Les initiatives soutenues Les initiatives présentées dans le cadre de cet appel à manifestation d’intérêt porteront sur des actions de modernisation d’un outil/process de production, et notamment : • l’automatisation : robotique/cobotique, lignes "intelligentes",

• l’organisation industrielle : gestion des flux et de la supply chain, qualité, traçabilité, • l’optimisation des consommations de matières et de fluides, dont l’énergie, • les procédés avancés de production : fabrication additive, technologies d’usinage et d’assemblage, traitements de surfaces et thermiques avancés, contrôle non destructif, mise en oeuvre des matériaux composites, métrologie en ligne, • la numérisation : technologies immersives (réalité virtuelle et augmentée), digitalisation 3D, gestion des données (block chain, big data), intelligence artificielle, Internet des objets, • la qualité produit : sécurité process/ produit, fiabilité, reproductibilité, augmentation des fonctionnalités, • l’opérateur du futur : adaptation des compétences, environnement et ergonomie de travail, réduction de la pénibilité.

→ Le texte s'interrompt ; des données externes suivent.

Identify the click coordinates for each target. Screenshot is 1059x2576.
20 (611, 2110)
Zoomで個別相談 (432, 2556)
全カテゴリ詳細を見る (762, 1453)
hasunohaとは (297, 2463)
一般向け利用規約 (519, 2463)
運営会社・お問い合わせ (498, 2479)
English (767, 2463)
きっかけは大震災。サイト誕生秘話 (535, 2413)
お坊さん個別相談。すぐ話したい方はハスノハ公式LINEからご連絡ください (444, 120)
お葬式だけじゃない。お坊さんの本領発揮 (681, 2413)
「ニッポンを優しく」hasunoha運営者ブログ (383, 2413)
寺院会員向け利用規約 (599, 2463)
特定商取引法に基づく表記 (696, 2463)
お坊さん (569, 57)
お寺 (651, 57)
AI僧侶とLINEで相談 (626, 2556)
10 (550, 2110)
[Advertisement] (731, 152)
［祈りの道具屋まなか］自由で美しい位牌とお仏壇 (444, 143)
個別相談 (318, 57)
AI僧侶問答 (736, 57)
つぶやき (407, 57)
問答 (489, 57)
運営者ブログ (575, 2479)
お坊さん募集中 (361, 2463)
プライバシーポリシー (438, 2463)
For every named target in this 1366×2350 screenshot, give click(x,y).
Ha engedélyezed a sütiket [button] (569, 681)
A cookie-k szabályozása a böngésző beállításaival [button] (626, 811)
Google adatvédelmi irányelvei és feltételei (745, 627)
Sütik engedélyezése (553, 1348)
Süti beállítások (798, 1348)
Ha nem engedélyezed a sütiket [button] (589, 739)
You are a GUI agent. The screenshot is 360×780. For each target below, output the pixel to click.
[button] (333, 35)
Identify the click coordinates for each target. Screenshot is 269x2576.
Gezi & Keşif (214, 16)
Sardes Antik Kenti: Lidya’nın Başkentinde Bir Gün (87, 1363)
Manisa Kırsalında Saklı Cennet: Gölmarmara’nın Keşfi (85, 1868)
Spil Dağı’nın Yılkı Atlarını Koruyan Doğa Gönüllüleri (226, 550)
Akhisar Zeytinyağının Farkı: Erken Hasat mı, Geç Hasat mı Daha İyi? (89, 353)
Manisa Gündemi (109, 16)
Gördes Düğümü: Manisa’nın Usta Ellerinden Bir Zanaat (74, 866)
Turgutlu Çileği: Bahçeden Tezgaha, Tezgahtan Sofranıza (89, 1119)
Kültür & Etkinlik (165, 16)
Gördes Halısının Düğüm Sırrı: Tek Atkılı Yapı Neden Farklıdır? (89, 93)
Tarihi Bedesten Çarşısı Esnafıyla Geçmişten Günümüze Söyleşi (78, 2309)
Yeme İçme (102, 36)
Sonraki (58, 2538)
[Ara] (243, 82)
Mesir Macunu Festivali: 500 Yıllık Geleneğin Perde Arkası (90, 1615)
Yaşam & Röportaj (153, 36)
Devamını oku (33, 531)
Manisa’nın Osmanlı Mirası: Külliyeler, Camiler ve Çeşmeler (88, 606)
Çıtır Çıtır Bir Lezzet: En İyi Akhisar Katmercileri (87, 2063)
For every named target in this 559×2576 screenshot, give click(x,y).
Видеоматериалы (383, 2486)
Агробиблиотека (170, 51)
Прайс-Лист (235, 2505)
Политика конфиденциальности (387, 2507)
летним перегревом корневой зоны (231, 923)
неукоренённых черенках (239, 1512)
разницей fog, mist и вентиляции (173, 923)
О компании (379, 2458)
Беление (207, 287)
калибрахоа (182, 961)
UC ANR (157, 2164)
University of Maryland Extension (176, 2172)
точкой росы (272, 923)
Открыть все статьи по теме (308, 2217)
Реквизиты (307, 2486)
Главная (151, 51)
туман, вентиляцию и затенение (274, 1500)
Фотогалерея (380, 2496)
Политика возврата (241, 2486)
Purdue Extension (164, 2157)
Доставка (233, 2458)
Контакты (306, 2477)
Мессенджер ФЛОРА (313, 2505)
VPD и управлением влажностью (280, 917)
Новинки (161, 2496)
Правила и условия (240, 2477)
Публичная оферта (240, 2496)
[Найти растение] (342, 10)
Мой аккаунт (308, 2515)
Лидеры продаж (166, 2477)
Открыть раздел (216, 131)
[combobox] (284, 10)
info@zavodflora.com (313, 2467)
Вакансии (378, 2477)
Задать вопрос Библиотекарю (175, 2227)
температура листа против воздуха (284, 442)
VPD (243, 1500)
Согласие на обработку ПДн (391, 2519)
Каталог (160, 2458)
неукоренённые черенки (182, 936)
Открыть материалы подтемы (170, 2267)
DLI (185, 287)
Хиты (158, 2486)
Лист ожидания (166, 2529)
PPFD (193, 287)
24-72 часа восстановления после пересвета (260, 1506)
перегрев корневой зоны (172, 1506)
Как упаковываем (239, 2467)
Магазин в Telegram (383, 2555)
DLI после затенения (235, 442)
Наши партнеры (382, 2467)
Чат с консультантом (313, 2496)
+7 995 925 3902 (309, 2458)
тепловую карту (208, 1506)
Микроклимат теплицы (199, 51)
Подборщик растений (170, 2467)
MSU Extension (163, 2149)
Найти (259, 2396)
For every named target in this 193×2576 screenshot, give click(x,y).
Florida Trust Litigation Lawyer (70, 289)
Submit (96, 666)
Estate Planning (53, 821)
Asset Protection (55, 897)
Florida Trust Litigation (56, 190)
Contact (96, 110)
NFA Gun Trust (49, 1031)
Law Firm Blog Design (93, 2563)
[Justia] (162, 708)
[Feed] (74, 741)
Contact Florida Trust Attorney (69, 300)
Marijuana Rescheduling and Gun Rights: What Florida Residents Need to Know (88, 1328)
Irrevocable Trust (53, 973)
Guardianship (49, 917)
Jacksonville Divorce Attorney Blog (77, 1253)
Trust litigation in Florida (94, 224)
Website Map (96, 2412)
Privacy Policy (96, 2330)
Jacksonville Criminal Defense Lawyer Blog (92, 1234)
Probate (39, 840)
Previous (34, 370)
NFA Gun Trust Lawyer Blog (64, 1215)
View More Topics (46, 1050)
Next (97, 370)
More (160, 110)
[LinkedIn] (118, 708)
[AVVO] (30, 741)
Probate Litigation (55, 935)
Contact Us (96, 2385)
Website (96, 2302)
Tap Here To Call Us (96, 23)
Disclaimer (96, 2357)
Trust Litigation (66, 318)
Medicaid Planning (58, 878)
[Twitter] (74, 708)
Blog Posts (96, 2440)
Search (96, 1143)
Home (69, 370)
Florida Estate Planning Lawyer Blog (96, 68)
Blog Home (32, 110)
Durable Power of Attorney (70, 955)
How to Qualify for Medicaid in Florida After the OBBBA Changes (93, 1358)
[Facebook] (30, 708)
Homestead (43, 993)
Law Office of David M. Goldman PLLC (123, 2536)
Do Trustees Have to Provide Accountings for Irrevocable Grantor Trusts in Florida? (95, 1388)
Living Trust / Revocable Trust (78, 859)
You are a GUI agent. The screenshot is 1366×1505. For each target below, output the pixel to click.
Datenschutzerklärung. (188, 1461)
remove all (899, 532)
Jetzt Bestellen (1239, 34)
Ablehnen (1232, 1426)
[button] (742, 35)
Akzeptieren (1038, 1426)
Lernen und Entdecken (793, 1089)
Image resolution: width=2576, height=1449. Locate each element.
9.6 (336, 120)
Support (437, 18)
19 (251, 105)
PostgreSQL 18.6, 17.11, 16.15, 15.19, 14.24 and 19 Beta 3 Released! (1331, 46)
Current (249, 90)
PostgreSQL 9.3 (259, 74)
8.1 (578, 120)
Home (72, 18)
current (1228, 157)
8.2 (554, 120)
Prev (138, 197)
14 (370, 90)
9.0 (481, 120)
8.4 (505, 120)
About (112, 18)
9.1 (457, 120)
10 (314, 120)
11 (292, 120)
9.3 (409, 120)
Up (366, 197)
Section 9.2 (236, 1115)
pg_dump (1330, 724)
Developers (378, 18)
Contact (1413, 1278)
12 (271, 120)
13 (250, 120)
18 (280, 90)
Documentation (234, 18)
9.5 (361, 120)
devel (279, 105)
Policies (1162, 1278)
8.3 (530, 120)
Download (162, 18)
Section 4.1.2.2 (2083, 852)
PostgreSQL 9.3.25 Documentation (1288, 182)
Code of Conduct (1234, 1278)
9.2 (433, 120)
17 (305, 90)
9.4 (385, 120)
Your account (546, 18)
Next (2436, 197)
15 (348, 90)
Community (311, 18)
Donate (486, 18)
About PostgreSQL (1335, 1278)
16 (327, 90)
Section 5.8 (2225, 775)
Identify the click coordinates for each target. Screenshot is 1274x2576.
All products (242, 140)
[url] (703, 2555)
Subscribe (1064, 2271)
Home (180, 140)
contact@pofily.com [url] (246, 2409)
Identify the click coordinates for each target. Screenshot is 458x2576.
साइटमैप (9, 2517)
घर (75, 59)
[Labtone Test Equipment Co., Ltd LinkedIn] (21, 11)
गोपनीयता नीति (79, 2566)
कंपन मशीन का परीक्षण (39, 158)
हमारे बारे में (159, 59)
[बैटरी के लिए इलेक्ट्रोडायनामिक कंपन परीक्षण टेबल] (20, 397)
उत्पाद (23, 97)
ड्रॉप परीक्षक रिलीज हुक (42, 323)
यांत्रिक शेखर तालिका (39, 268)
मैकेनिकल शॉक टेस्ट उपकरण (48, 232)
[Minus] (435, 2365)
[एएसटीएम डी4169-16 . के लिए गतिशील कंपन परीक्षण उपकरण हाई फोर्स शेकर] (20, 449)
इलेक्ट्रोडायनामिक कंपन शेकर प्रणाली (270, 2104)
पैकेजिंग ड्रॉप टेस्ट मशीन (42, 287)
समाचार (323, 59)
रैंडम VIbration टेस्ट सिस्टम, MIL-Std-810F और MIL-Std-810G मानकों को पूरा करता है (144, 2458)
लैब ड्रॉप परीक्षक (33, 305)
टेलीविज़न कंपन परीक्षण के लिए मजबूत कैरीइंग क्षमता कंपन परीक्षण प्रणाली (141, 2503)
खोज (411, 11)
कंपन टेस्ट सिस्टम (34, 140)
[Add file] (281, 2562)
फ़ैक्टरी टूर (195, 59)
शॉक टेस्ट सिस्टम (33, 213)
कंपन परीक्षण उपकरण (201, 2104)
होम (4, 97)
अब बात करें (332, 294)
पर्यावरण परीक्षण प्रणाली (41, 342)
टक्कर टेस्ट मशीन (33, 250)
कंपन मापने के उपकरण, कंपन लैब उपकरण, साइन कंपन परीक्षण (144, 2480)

L’appel à manifestation d’intérêt "Industrie du futur" est ouvert chaque année : du 1er février au 30 avril, du 1er juin au 31 août et du 1er octobre au 31 décembre. Les dossiers déposés seront instruits au fur et à mesure de leur réception par les services de la Région avec le concours de l’expertise portée par le collectif Pays de la Loire Industrie du futur. Les entreprises retenues dans le cadre de l’AMI bénéficieront d’un ensemble de solutions de financement adaptées aux phases de concrétisation d’un projet de modernisation et d’un accompagnement humain (voir encadré). Le cahier des charges complet et le dossier de candidature sont téléchargeables sur le site de la Région des Pays de la Loire. Plus d'information : www.paysdelaloire.fr  ontact CCI : Richard Otjacques C au 02 43 21 00 34

Les soutiens financiers Volet 1 - Phase de diagnostic Étude de faisabilité (dispositif Pays de la Loire Conseil)

Le soutien régional prend la forme d’une subvention. L’aide maximale n’excède pas 80 % du montant HT des coûts admissibles (dont le seuil plancher est de 4 000 € HT) ; l’aide elle-même est plafonnée à 23 000 €.

Volet 2 - Phase d’intégration et de test

Le soutien régional prend la forme d’une subvention, d’un prêt à taux nul assorti d’un différé d’un an ou d’une combinaison de ces deux formes d’aides. Les coûts admissibles doivent au minimum atteindre 10 000 € HT ; l’aide elle-même est plafonnée à 40 000 € et pourra être complétée par des financements Bpifrance ou un appui du Feder.

Volet 3 - Phase de déploiement opérationnel du projet Pour cette phase, la mobilisation des dispositifs régionaux existants (économie, formation, recherche-innovation, internationalisation), mais aussi de ceux de Bpifrance ou du Feder, permettra de potentiellement proposer une aide significative au porteur de projet, hors effet multiplicateur sur une dette bancaire ou d’autres concours privés. Les dispositifs régionaux d’ingénierie financière (garantie, prêts, fonds propres) seront mis en œuvre dans le cadre des principes énoncés dans le Schéma régional de développement économique, d’innovation et d’internationalisation.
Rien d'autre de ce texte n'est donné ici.